The understand and plan parts of the commissioning cycle focus on the needs analysis, identifying the outcomes, and describing the provision required to meet the need.

The BCRP outputs provide useful evidence to inform these stages.  Key themes identified in the research include:

  • Being clear about describing accurately the children and young people who are the focus of the needs analysis
  • Being clear about identifying the number of children and young people
    • How their needs may change over time
    • Using evidence of prevalence and associated factors that influence predicted need
    • Understanding issues arising from the interface and over-lap between SLCN and other categories such as Autistic Spectrum Disorders (ASD) and Behavioural, Emotional and Social Difficulties (BESD)


Defining the target population

One of the first key findings of the BCRP was that there is need to review the current SEN category of SLCN due to the significant variation in what the term ‘SLCN’ means to different groups of professionals and in different policy areas.  

This is discussed in thematic report BCRP 4 ‘Understanding speech, language and communication needs: Profiles of need and provision’ (2012)14.


The term SLCN has become commonly used over the past decade as an umbrella term for all speech, language and communication needs. This is the case both within the speech and language therapy profession15 and subsequently in the Bercow Review and Better Communication Action Plan16 , 17 as well as the through the work of the Communication Champion and during the Hello campaign in the national year of communication18.

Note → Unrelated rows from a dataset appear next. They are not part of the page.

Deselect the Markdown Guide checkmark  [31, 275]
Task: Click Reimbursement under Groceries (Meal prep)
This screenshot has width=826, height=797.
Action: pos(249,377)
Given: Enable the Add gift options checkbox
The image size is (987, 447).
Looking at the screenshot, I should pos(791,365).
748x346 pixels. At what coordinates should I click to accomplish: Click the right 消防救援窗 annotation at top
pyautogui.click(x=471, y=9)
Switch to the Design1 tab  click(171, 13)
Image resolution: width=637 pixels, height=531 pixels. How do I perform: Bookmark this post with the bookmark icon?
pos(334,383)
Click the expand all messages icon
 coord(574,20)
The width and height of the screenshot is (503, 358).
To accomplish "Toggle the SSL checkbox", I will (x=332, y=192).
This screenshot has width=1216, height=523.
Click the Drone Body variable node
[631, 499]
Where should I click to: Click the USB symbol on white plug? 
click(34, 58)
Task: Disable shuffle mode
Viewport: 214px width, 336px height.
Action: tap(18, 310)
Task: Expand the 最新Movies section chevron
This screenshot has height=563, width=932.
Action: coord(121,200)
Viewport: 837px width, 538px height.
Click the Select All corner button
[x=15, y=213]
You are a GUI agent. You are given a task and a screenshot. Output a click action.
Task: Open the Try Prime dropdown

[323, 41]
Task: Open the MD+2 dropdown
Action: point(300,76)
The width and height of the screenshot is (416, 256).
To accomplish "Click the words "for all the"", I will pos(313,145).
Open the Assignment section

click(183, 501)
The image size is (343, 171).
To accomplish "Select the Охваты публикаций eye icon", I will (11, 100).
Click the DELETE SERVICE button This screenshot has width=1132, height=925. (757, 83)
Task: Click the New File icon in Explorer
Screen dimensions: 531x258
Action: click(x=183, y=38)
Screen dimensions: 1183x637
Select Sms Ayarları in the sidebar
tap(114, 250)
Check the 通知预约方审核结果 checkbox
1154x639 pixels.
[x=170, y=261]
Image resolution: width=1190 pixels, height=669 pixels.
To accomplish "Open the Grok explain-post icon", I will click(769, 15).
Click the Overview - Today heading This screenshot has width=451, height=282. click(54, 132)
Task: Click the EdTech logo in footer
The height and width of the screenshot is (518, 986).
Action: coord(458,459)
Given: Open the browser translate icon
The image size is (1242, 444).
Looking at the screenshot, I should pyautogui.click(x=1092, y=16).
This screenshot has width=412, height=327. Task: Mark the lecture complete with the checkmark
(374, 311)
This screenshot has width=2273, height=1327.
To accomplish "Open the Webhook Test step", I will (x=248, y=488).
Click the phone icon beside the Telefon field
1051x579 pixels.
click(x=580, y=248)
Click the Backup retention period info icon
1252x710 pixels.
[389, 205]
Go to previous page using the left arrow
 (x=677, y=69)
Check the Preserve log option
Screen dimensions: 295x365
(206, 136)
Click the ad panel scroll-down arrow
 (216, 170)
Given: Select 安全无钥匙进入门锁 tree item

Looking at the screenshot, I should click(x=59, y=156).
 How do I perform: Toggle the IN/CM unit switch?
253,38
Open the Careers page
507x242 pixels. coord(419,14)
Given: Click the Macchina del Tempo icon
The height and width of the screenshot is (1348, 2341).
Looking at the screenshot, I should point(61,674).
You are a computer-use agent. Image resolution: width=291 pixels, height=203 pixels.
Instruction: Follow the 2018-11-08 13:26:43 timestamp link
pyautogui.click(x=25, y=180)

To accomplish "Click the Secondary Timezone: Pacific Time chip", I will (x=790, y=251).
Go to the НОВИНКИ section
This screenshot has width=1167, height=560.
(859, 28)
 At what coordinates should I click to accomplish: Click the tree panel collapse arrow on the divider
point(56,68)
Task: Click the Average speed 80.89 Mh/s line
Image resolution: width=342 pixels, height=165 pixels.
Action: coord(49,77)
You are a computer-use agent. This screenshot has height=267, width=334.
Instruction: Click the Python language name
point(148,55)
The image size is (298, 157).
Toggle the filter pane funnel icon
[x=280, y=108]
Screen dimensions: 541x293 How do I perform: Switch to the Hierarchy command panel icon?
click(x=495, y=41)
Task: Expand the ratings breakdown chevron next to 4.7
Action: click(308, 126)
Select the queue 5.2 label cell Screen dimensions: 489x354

The SEN category ‘SLCN’ in an educational context refers specifically to children and young people whose primary learning need has been identified as being speech, language and communication.  In the SEND reforms, the SEN term SLCN sits within an umbrella term of Communication and Interaction, alongside ASD. The number of children with a primary need of SLCN will represent only a small proportion of those who require support for speech, language and communication. 

The majority of pupils with SEN have some degree of SLCN; for example, those with primary need of ASD, Hearing Impairment, and some children with a primary need described as moderate learning disability, profound and multiple learning need or physical disability will also require provision to be commissioned from speech and language therapy and other services which support SLCN.

The difficulty with the diagnostic categorisation currently in place as part of the SEN system is that it complicates the analysis of overall speech, language and communication need within a population.